News of Sharma's murder earlier this summer surfaced only last week, after a team of journalists and human rights activists organized by the government's National Human Rights Commission (NHRC) visited Kalikot and other districts in the area.
Nepal's Maoist rebels, who have been fighting a guerrilla war since 1996 to overthrow the constitutional monarchy, control portions of the country, including much of Kalikot and neighboring districts. Violence has escalated since November 26, 2001, when the government imposed a state of emergency in response to a rebel offensive and ordered the Royal Nepal Army to fight the insurgents.
Maoist rebels kidnapped Sharma on June 1 in the village of Syuna, in Kalikot, said members of the NHRC team who spoke to local residents and police in the district. According to the national English-language newspaper The Kathmandu Post, police recovered Sharma's badly mutilated body from the area in mid-August. Rebels had gouged out his eyes, cut his hands and legs, and shot him in the chest, police told the NHRC team.

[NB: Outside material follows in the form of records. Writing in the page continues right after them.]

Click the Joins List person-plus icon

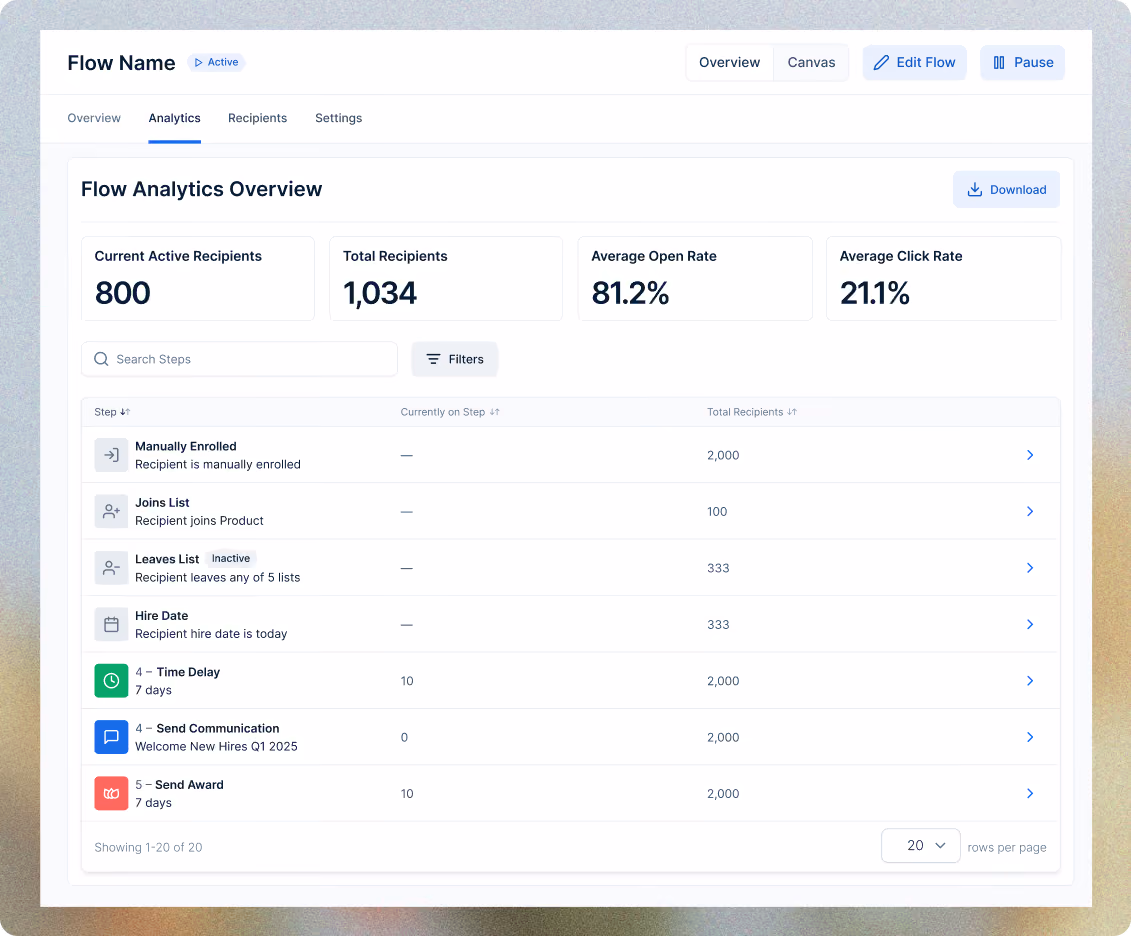111,511
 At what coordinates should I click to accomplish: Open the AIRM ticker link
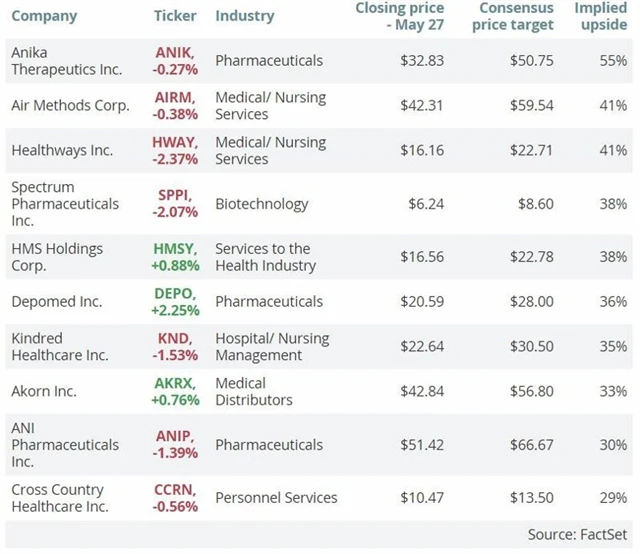177,97
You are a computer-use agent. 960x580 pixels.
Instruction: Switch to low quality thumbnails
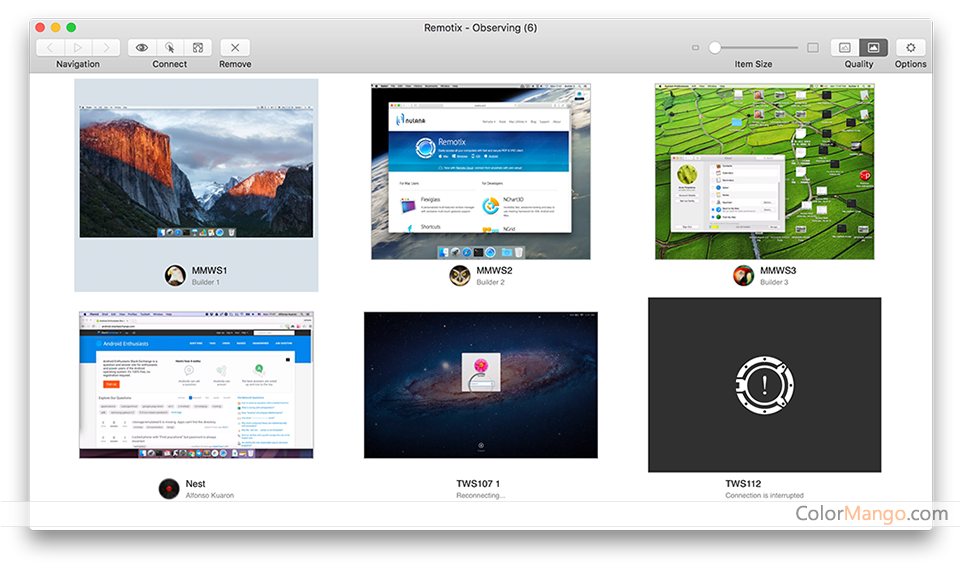click(x=845, y=47)
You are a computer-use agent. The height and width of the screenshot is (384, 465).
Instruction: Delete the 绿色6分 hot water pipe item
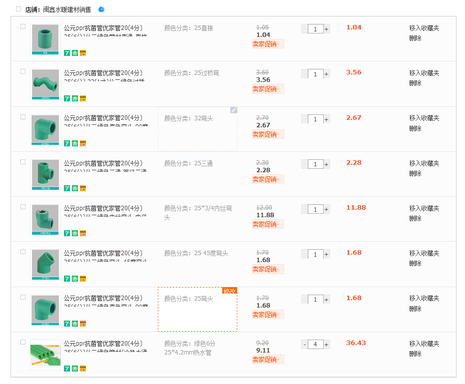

"The murder of Nava Raj Sharma is both a tragedy and a terrible outrage," said CPJ executive director Ann Cooper. "All parties to this conflict have an obligation under international humanitarian law to protect the lives of journalists and other noncombatants."
Sharma, who lived in the village of Sipkhana, which is adjacent to Syuna, was known as an independent journalist. He had been working at Kadam since 1998, and was formerly the editor of the local newspaper Karnali Sandesh, according to the Kathmandu-based Center for Human Rights and Democratic Studies (CEHURDES). A representative from CEHURDES was part of the NHRC team that visited the area.